Right now, many of the people I enjoy following on Twitter are posting on Notes, and getting 0 or 1 replies on their messages. Those who do reply are disproportionately other serious writers, and I’ve seen nobody respond to a serious point with a meme, an “lol,” or calling someone a “demon” or a “ghoul.” I’ll still be using Twitter for its reach, and occasionally to be entertained. But it’s way too inclusive to be a place to have useful conversations.
For Notes to succeed, it’s going to have to be mindful of where its comparative advantage is. This means taking steps to ensure that the conversations stay relatively small and selective. Simply not being Twitter might be enough for a while — again, the latter already has the network effects “advantage.” But the danger is that Notes might become a victim of its own success, and to prevent this from happening may require giving users more options over how to curate their own experiences.
I’ll refrain from making a list of suggestions here, but one thing I hope that Substack will consider is creating the option of not having to interact with anonymous accounts through a real verification system. A lot of right-wingers associate anonymity with freedom and the ability to avoid being punished by censorious employers. But much more often, it’s used to hide behavior that people would be cancelled or ostracized for in real life for good reason. Your employer would probably fire you if you went around under your own name telling women they’re ugly, and no reasonable person would blame them. My experience with anonymous accounts on Twitter is that for every one that has insightful things to say, there are dozens of basket cases who should be encouraged to stay as far away from political discourse as possible. No matter how it’s done, Notes will live up to its promise if it is able to maximize the value of the product by finding ways, both through engineering design and informal norms, to select high-quality users.

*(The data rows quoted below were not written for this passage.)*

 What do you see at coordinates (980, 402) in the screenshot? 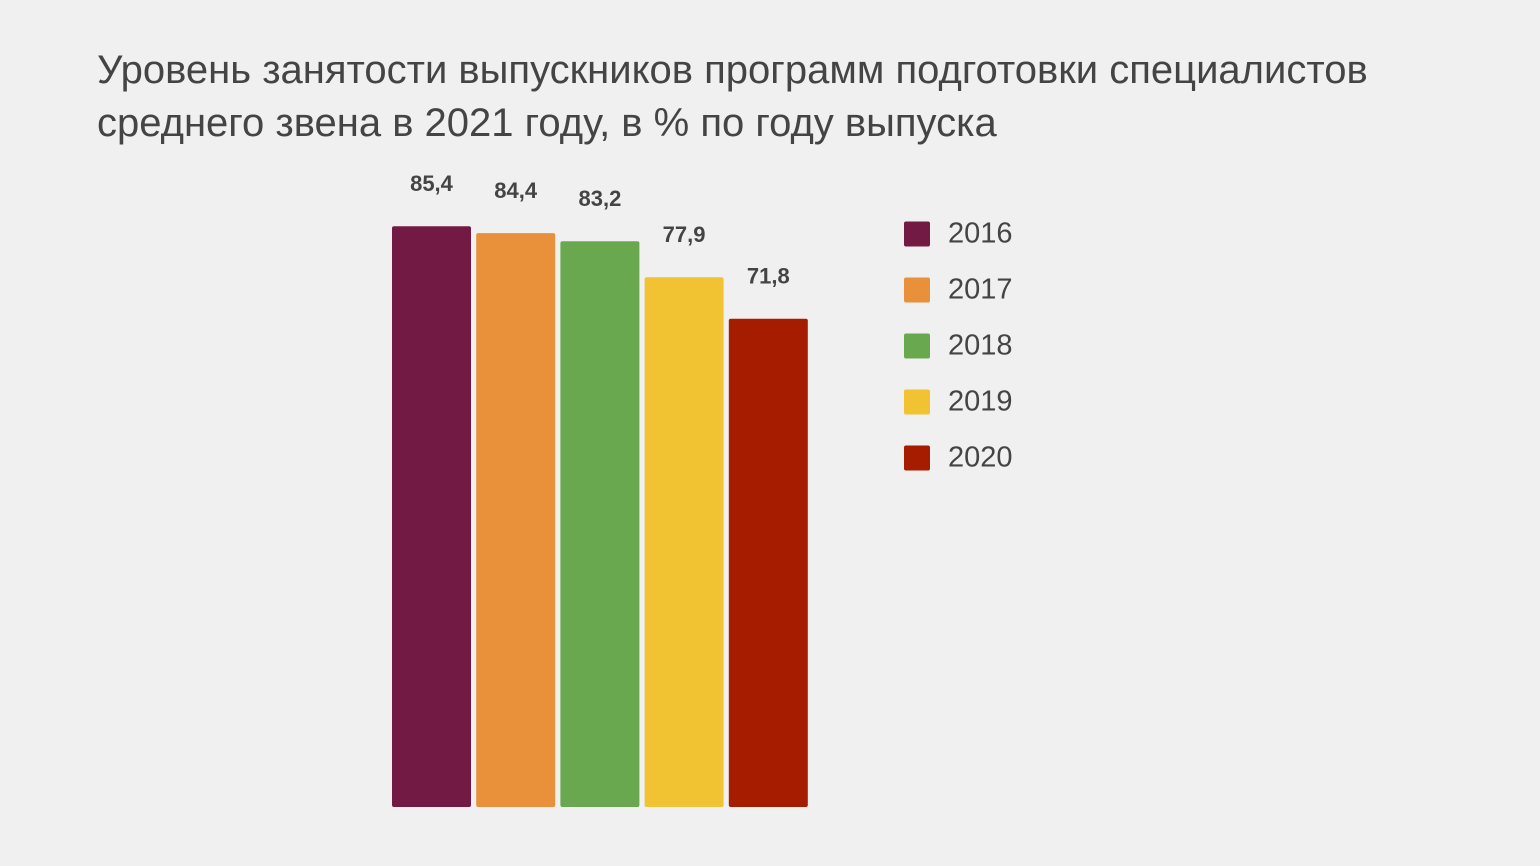
I see `legend-label: 2019` at bounding box center [980, 402].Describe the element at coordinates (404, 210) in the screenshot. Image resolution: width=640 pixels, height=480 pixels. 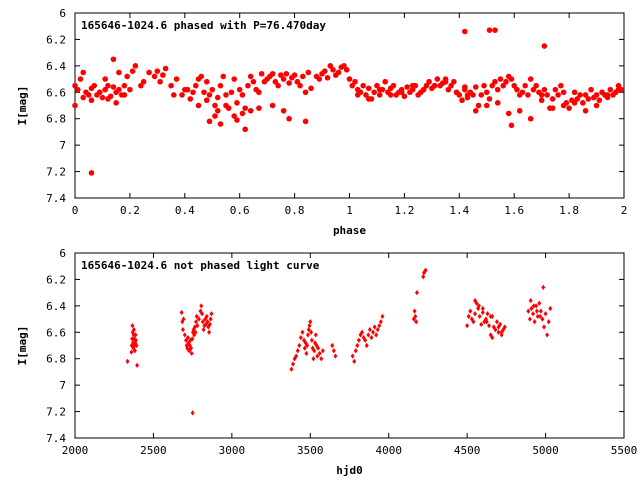
I see `x-tick-label: 1.2` at that location.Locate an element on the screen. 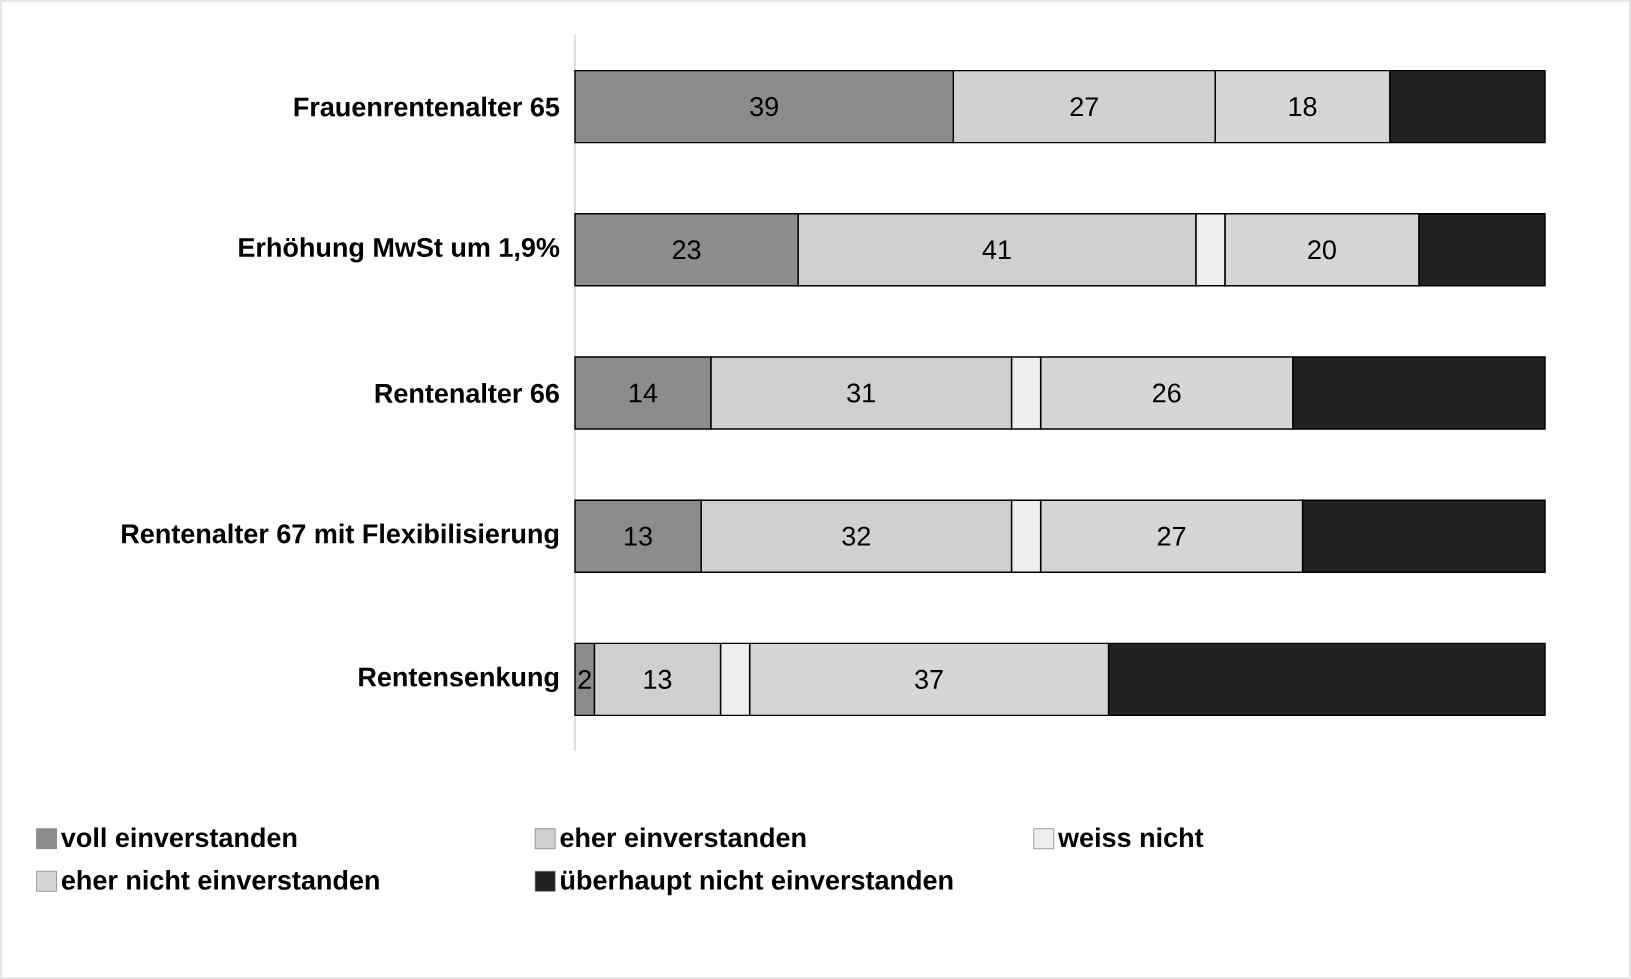  data-label: 31 is located at coordinates (861, 393).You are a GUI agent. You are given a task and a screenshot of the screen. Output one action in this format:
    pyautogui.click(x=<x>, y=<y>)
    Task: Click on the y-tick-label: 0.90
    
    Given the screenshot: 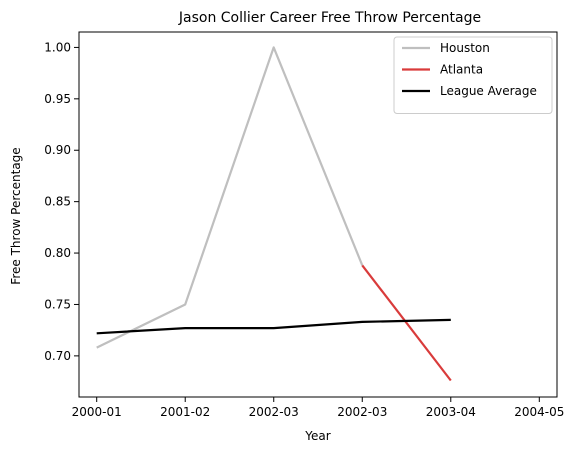 What is the action you would take?
    pyautogui.click(x=58, y=150)
    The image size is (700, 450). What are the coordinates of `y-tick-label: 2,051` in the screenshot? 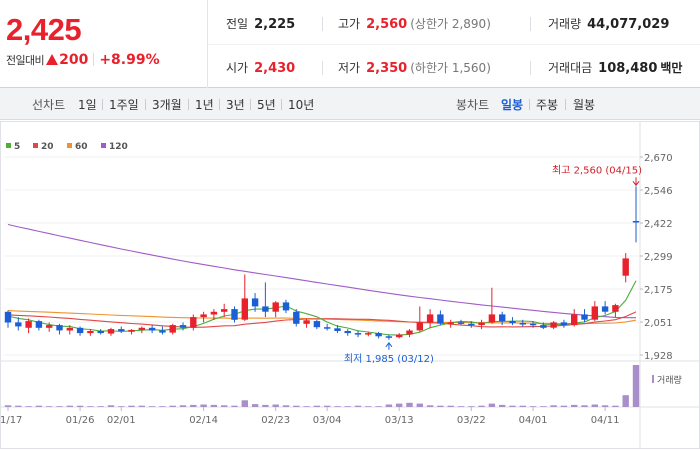 It's located at (658, 324).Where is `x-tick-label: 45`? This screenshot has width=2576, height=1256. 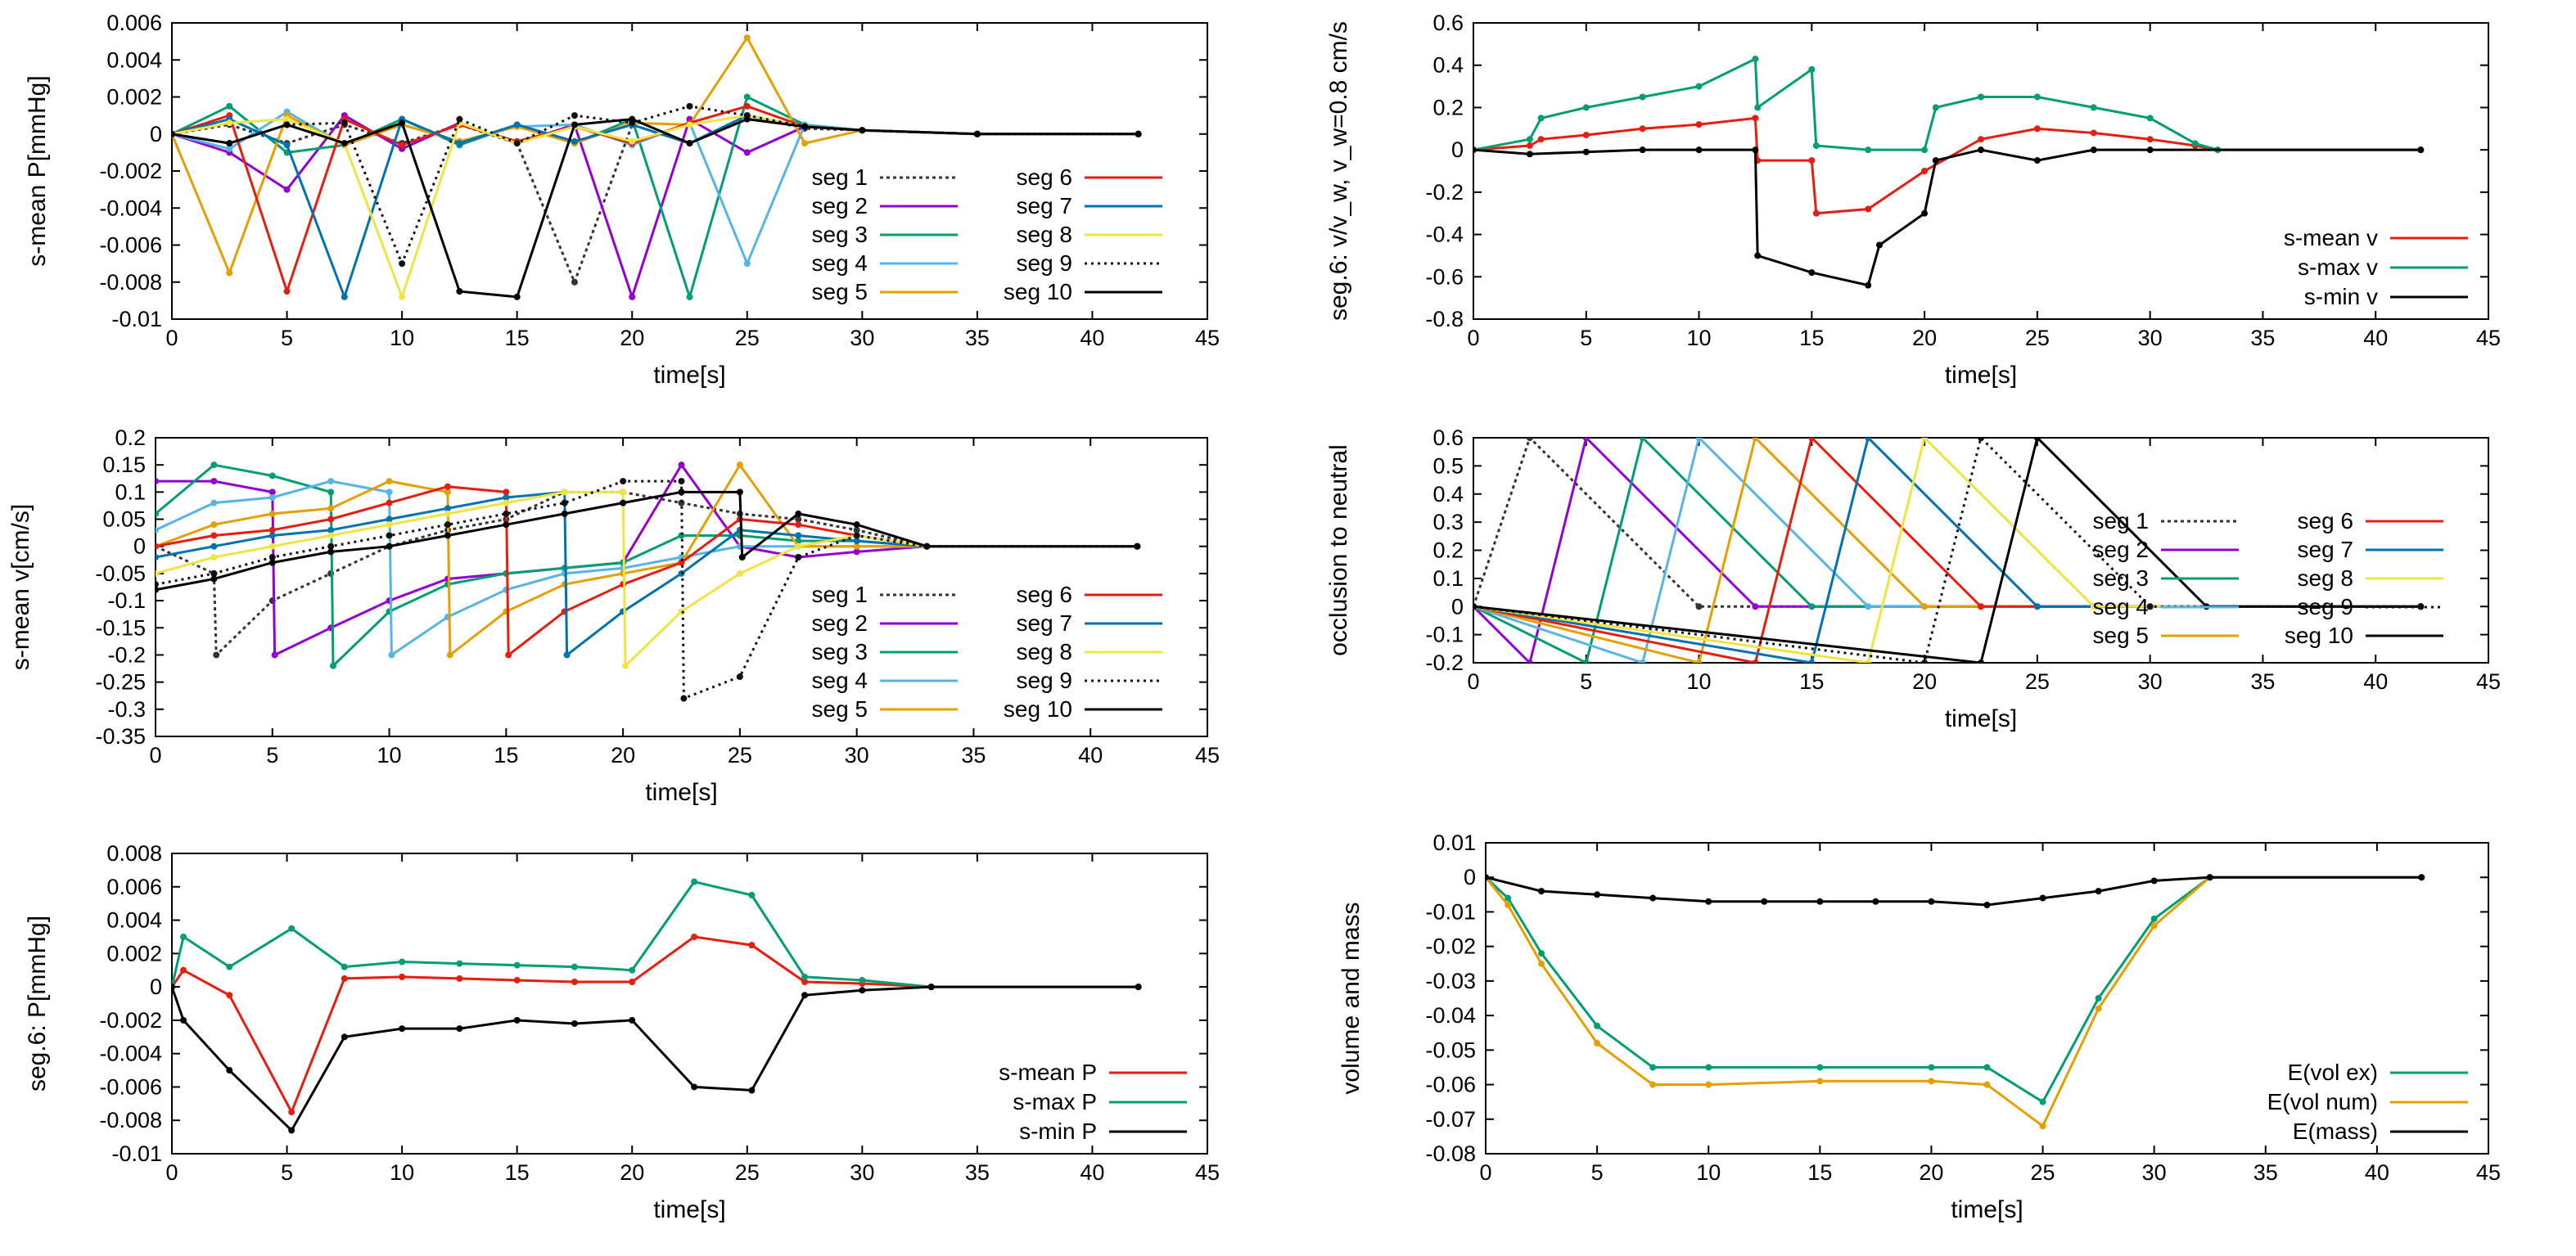 x-tick-label: 45 is located at coordinates (1207, 756).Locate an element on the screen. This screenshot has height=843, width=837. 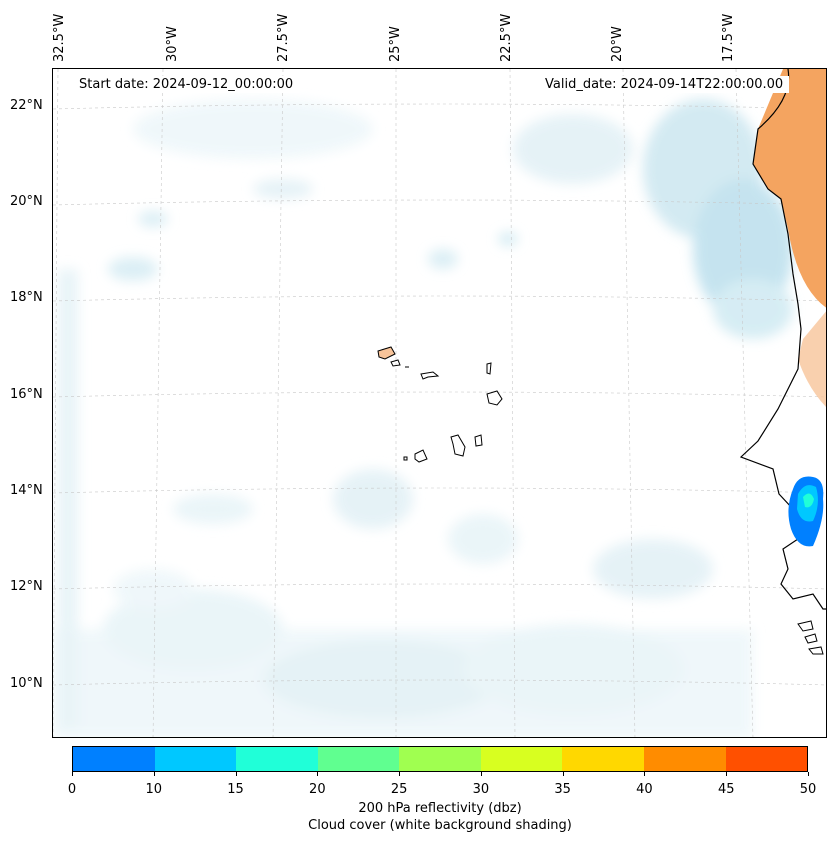
colorbar-tick-label: 30 is located at coordinates (481, 790).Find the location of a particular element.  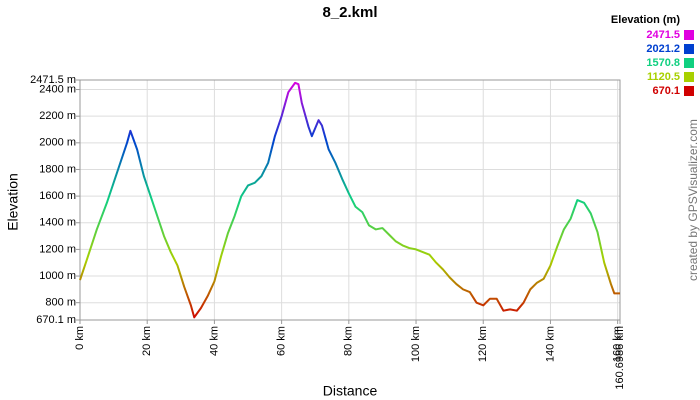

y-tick-label: 1800 m is located at coordinates (58, 169).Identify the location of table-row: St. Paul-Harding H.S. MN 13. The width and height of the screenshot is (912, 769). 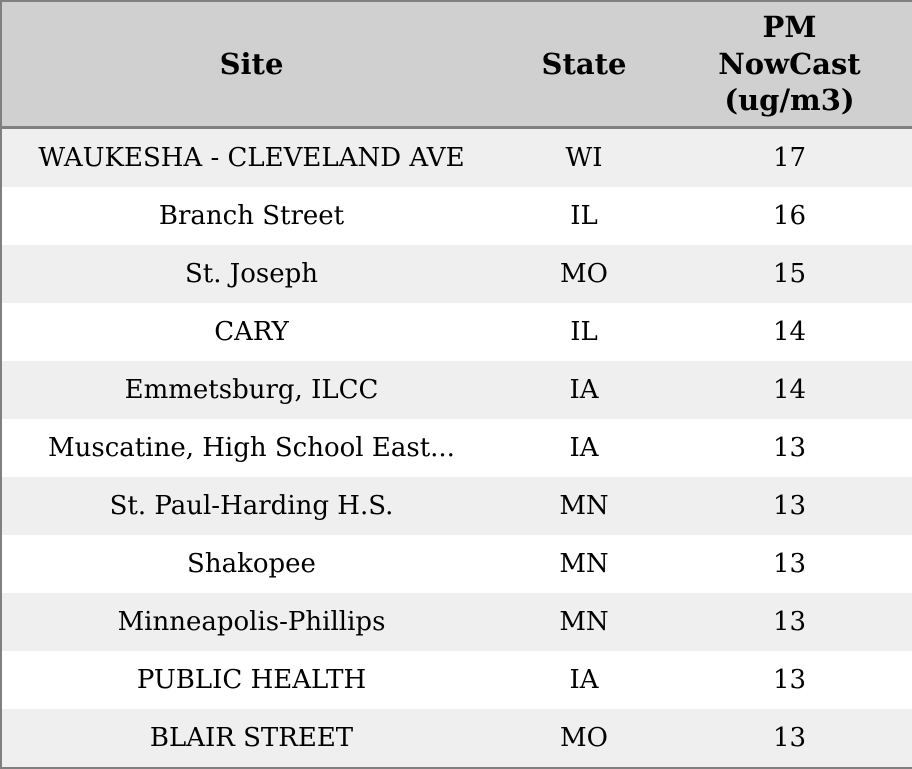
(456, 506).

Easy to say everyone should be non-anonymous when you don't make your living as corporate employee. You would have been cancelled and fired 10x over for the things written here if you worked at an average organization, so the policy you're requesting here would be a good way to ensure Notes remains bloggers responding to bloggers, forever.
"...but one thing I hope that Substack will consider is creating the option of not having to interact with anonymous accounts through a real verification system." Was a kid when "Islam is a threat" was written on bathroom walls, and therefore was emulsified from the digital womb and cannot see the creeping digital surveillance capitalism gulags everywhere that want ID systems in place just to participate in society. Hard pass Richard and not from a "right winger" whatever the hell that is anymore. Simple concept in political philosophy...No Privacy-No Liberty. No liberty for one, means it can be violated for all. My liberty, is your liberty. If you want your liberty, you should want the option of anonymity, online or off, for anyone who needs it, and it doesn't matter the reason. If you don't think someone is intellectually up to your high standard on notes, then simply use the block button.